When they announced their engagement, Sol and Rosalie invited their widowed mothers to meet them at Ratner’s Restaurant. The four of them broke an engagement plate in honor of the wedding that was scheduled to coincide with Sol’s graduation from rabbinical school. Ida Wachs and Lotte Kerem wrapped their arms around the couple and wept.
Rosalie and Sol meet in Riverside Park, just hours after the gossip about the refugee and his guru-escort dissipated into vague cackles. Rosalie pushes the bag of books into Sol’s arms, picks up a handful of snow, takes a lick, and offers it to him. Sol shakes his head and peers into the bag.
“I feel as if I’m carrying the foundation of our first home,” he says.
“Careful with that metaphor, rabbi,” says Rosalie. “Books are no more than seeds, remember? Your holy books will only take you so far.”
Sol turns and kisses her cheek. “You will take me the rest of the way.”
“Wherever you want to go, sweetheart.”
“I can’t wait for everything to start,” he says. “Time to shake up a few lives.”
“That’s ambitious, Sol. People don’t like to change.”
“But that’s the whole point! Inspire, teach, guide. And along the way, our lives will become so textured—like living doubly! The days will seem ordinary, but the sanctity will shine through.”
“And what if life proves you wrong? One day you’ll wake up and realize that when Moses received the tablets on Sinai a great myth was born.”
“Every word of that myth is true.”
“You have to be kidding.”
“It’s not literal truth; I’m not an idiot. But the suspension of disbelief permits me to park my faith in the Torah. It’s a choice I make, again and again.”
Rosalie rolls her eyes. At times Sol seems to be speaking a lofty, foreign language. She knows its vocabulary and idioms, but she prefers to talk about religion with the language she learned from her parents: recipes and rituals flavored with a good Hasidic story. Sol is nothing like her. Find a man who complements you, her mother once said, and you will honor your differences. When they kiss Rosalie loves to rest her fingers on the tips of Sol’s ears and lightly circle the left ear that holds the world in silence. At times Sol reads passages aloud from Maimonides’s Guide for the Perplexed and she
closes her eyes and follows the timbre of his voice, listening to him articulate every syllable as if he is making love to the words.
Sol tells Rosalie about the men who visited that day: the pompous man who said that all of humanity was sewn from a single piece of spiritual cloth and the Jewish refugee who wore a green nightgown made of thin cotton.
“Oddballs,” says Sol.
“Or opportunities, Rabbi Kerem. You have to start behaving like a holy man. Everything in your path has something to teach you.”
Sol reaches down and scoops a palmful of snow. He shapes it into a tight ball and holds it in his ungloved hand. As the chill seeps in, he thinks about how Walter smiled at him.

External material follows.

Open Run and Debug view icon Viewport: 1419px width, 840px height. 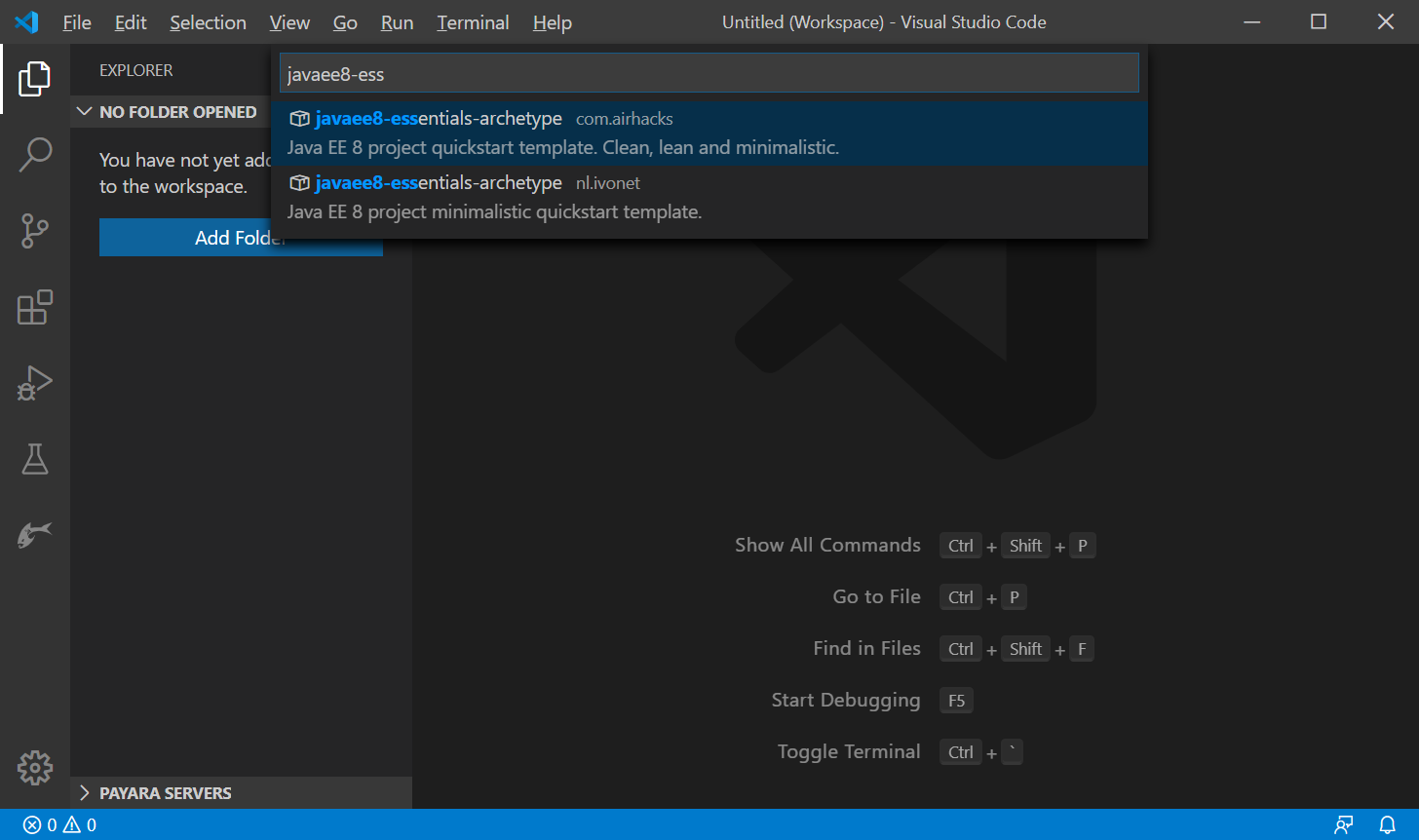click(x=34, y=383)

There were other students in that room; what was Walter trying to say? Rosalie would have an answer, of course; something vaguely mystical and very silly. He was Elijah the prophet. He was the Messiah. He was the hearing that Sol lost in one ear. And of course Rosalie would think that; his fiancée was the daughter of a Hasid.

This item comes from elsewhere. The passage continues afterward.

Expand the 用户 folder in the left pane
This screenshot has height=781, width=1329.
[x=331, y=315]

“I wish your father had liked me,” says Sol.
Rosalie laughs. “Oh, sweetness. My father knew my heart. You have nothing to worry about.”
She pulls the snowball out of his hand, carries his fingers to her lips, and blows warm air on them.
“Soon,” she says.
“Eight more months.”
“No time at all.”
Barely enough, yet just enough, thinks Sol. Time enough for the last shaping of the clay before he drives out to a pulpit and puts his hand on a lectern and imparts meaning to a sanctuary full of congregants. Time enough to complete the final revisions of his boyhood self, to grow into a proper groom for his bride. Enough time, barely enough. It would take him a lifetime to be ready.
“Did you choose yet?” asks Sol.
“I’m still deciding.”
“A bride needs a dress.”
“I’m holding out for a flapper.”
“I can’t make you do anything,” says Sol.
“Then we understand each other perfectly.”
Sol’s hand wraps around Rosalie’s and she laces her fingers between his. “She’elah and teshuvah,” says Sol. “Question and answer. Want to play?”